Sir Benjamin Charles Stephenson, GCH (1766 – 10 June 1839) was a British courtier and government official in the late 18th and early 19th centuries. After military service, he served kings George III, George IV, and William IV. He was, from 1813 to 1832, Surveyor-General (head of the Office of Works).

==Career==
Stephenson joined the army, serving in the 9th Regiment of Light Dragoons and the 3rd Dragoon Guards. He saw action at the Battle of Famars and the Siege of Valenciennes in 1793, and in later skirmishes was seriously wounded.

In 1803, he was appointed Deputy Judge Advocate of the South West District, and later served on a commission on military expenditure. In 1812 he was appointed Master of the King's Household at Windsor, and in 1823 was appointed to superintend the finances of Prince Frederick, Duke of York and Albany.
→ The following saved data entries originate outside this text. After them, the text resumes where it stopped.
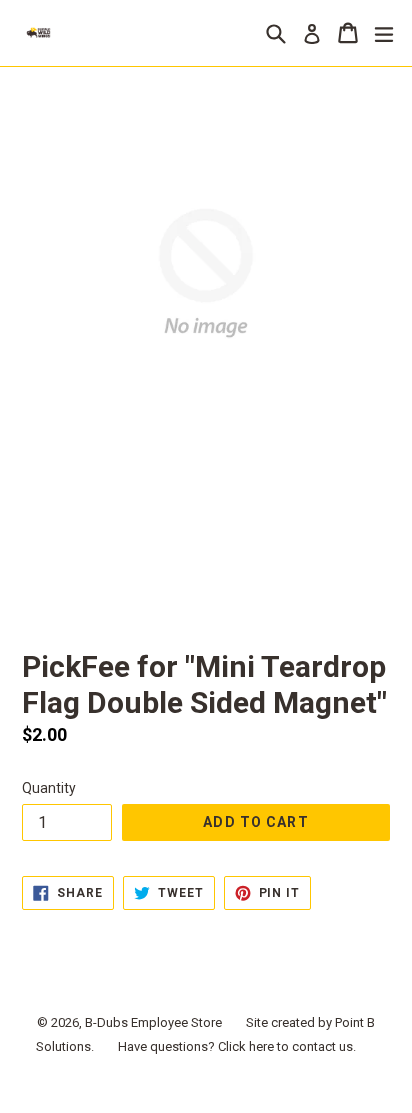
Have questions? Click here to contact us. (237, 1046)
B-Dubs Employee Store (153, 1022)
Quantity (49, 788)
Stephenson succeeded Sir James Wyatt as Surveyor-General of the Board of Works in 1813. As Surveyor-General, in 1829, he commissioned Sir John Soane to design the New State Paper Office in Duke Street, east of London's St James's Park, as a purpose-built repository for national records in England (superseded in 1856 by Sir James Pennethorne's Public Record Office in Chancery Lane, and demolished in 1862). When the Board merged with the Department of Woods and Forests in 1832, Stephenson was appointed a Commissioner in that department.

Promoted a Knight Commander of the Guelphic Order of Hanover in 1830 and Knight Grand Cross in 1834, he died at his London home in Bolton Row, Piccadilly on 10 June 1839 and was buried in the family vault in Kensington churchyard on 15 June.

==Family==
He married Marie Rivers in 1805, and they had six daughters and two sons: William Henry (18 November 1811-1 March 1898) who became chairman of the Board of the Inland Revenue (1862-1877) and was private secretary to British Prime Minister Sir Robert Peel (1841-1846), and Frederick Charles Arthur (1821-1911) who became a prominent British Army officer. William Henry's son, also named Benjamin Charles Stephenson was a prominent English dramatist, lyricist and librettist.